AIM
What thread does the materials list in the Woven Dragonfly Nymph article call for?

I've watched Darrel Martin tie his dragonfly nymph twice. The second time, Darrel described the steps in detail and answered all my questions. I had assumed by the look of it that the Woven Dragonfly Nymph would be time consuming to tie; it isn't. Actually, the version that Darrel tied for me is slightly simpler than the one he describes in his excellent book Fly-Tying Methods.

Though it may seem difficult, the woven body can be created quite easily and quickly; the trick is to cut the thread just before weaving, and to turn the vise away from you, so that you are sighting down the shank with the hook's bend nearest you, before you weave. Another trick is to make a template and use it to mark the leather before cutting out the under body. An old soft-leather shoe is a good source for the leather, but you can build up the under body in whatever manner you see fit. Darrel particularly like the leather because it soaks up water and and because it can be shaped by the placement and tightness of the thread wraps. You can buy a whole dyed rabbit pelt for the Woven Dragonfly's legs, or you can purchase a small bag of rabbit hide cut into strips for tying a pattern called a Zonker.

Materials List:

Hook:  Heavy wire, 3X long, (humped shank preferred), size 6 (the hook shown is a Daiichi 1270).

Thread:  Brown 3/0.

Eyes:  Brown vernille (chenille as a substitute).

Under Body:  Medium-soft leather.

Abdomen:  Brown and chartreuse or brown and olive vernille, or ultra-chenille (chenille as a substitute).

Legs:  Brown rabbit fur in a dubbing loop.

Wing Case and Top of Head:  A small body feather - hen saddle, partridge, etc. - glued to a lady's nylon stocking, or simply lacquered, and then trimmed leaving a "v" notch in its tips (a quill section coated with Tuffilm, or even swiss straw make good substitutes, as do other durable, flat materials).

Thorax:  Any absorbent, brown dubbing.

Tying Instructions:

1. Cover the shank with open spirals of thread. Cut two half-teardrop shapes as shown from medium-soft leather, and secure one on one side of the shank with tight thread turns. Secure the other piece of leather on the other side in the same manner. You can control the shape of the leather underbody with the tightness and placement of the thread turns.

GIVEN ENTRIES
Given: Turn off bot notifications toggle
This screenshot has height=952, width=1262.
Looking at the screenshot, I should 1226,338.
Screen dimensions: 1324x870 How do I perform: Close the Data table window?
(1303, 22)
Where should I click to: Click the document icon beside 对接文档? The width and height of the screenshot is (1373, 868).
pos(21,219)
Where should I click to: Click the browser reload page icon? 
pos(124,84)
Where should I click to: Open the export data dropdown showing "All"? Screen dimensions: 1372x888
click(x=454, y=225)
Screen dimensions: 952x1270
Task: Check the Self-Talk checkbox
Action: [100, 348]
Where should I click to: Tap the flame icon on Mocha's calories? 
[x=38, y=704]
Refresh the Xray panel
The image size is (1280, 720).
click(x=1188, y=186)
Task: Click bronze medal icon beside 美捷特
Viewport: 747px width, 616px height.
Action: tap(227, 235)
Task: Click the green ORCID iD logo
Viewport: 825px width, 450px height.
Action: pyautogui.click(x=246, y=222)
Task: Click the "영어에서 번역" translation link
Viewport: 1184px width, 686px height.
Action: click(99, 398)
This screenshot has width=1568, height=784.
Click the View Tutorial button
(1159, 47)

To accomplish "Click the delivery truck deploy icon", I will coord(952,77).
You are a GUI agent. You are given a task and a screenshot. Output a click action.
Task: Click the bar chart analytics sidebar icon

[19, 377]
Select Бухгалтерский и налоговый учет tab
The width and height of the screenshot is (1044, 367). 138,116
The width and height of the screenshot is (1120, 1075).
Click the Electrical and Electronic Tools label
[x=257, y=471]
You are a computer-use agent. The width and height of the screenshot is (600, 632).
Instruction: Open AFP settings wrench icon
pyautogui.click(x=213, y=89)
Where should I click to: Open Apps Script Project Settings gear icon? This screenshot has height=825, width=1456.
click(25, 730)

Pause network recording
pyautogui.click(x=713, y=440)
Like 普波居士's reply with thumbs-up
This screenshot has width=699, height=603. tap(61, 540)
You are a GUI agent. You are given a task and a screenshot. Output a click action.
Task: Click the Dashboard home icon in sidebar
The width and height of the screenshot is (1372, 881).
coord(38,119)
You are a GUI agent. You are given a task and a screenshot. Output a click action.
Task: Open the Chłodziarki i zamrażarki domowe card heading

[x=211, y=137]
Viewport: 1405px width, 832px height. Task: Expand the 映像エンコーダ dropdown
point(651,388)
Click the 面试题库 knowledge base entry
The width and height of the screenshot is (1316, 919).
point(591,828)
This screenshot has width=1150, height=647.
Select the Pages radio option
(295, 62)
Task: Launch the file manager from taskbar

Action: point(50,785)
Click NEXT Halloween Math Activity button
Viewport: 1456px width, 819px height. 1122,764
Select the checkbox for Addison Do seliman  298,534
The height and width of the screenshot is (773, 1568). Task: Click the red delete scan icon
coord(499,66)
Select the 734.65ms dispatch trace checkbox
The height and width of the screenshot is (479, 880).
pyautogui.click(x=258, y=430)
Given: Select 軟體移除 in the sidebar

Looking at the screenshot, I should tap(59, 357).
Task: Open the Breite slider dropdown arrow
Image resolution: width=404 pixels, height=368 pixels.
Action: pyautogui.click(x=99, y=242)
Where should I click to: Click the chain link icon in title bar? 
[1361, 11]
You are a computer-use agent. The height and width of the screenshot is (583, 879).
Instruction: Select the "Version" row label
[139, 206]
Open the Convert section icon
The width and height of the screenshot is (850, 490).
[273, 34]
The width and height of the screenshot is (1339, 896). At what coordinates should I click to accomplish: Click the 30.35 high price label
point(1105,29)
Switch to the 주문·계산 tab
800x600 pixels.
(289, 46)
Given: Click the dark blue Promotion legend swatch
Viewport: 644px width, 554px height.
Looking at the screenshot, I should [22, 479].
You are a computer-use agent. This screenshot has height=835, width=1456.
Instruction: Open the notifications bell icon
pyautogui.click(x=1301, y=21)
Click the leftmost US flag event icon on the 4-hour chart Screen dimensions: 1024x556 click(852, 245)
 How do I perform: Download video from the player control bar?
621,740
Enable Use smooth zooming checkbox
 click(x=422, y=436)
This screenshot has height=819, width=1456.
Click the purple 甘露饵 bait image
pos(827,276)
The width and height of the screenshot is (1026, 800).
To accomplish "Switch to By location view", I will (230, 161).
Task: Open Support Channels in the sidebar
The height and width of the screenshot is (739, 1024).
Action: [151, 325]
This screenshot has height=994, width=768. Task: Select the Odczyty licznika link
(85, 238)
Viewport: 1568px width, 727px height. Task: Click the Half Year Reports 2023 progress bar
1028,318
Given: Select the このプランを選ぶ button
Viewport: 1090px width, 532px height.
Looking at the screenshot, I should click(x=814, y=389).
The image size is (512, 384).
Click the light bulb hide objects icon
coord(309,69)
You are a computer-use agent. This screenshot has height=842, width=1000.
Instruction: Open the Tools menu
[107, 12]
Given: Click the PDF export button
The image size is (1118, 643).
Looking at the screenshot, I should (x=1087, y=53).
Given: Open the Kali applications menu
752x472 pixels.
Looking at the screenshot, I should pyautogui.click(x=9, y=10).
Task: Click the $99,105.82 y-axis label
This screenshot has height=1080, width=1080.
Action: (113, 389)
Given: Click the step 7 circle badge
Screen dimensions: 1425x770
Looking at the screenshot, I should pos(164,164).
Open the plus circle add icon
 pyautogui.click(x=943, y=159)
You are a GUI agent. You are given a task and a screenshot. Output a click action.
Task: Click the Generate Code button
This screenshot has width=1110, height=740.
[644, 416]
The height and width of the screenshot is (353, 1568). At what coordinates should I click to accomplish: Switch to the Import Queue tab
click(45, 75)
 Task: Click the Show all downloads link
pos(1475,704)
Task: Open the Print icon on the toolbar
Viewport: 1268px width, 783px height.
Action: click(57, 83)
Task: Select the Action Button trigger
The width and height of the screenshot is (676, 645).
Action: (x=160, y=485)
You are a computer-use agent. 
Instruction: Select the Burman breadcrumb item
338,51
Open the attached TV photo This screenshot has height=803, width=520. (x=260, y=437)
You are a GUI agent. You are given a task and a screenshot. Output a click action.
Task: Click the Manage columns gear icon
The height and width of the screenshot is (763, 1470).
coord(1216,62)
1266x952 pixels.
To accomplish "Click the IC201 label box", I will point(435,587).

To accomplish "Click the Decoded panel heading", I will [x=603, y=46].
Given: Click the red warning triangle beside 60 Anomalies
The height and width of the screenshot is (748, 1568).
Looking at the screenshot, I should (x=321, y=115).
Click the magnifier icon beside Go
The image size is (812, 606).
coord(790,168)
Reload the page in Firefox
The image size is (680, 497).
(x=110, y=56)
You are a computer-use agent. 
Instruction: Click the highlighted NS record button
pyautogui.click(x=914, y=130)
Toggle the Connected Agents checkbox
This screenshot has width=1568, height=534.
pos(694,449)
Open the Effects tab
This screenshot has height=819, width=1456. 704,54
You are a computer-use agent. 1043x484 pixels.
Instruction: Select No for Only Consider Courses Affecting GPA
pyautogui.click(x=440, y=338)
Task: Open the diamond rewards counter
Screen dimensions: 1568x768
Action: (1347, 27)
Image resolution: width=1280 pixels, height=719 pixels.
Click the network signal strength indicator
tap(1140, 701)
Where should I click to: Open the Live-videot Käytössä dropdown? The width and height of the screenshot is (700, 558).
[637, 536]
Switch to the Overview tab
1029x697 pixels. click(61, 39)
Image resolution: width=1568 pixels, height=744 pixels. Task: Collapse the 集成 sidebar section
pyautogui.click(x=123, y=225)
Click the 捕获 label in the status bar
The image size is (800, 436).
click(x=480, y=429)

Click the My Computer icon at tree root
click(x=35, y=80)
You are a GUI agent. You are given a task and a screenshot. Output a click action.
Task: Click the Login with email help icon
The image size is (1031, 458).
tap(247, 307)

RESPONSE BELOW
Brown 3/0.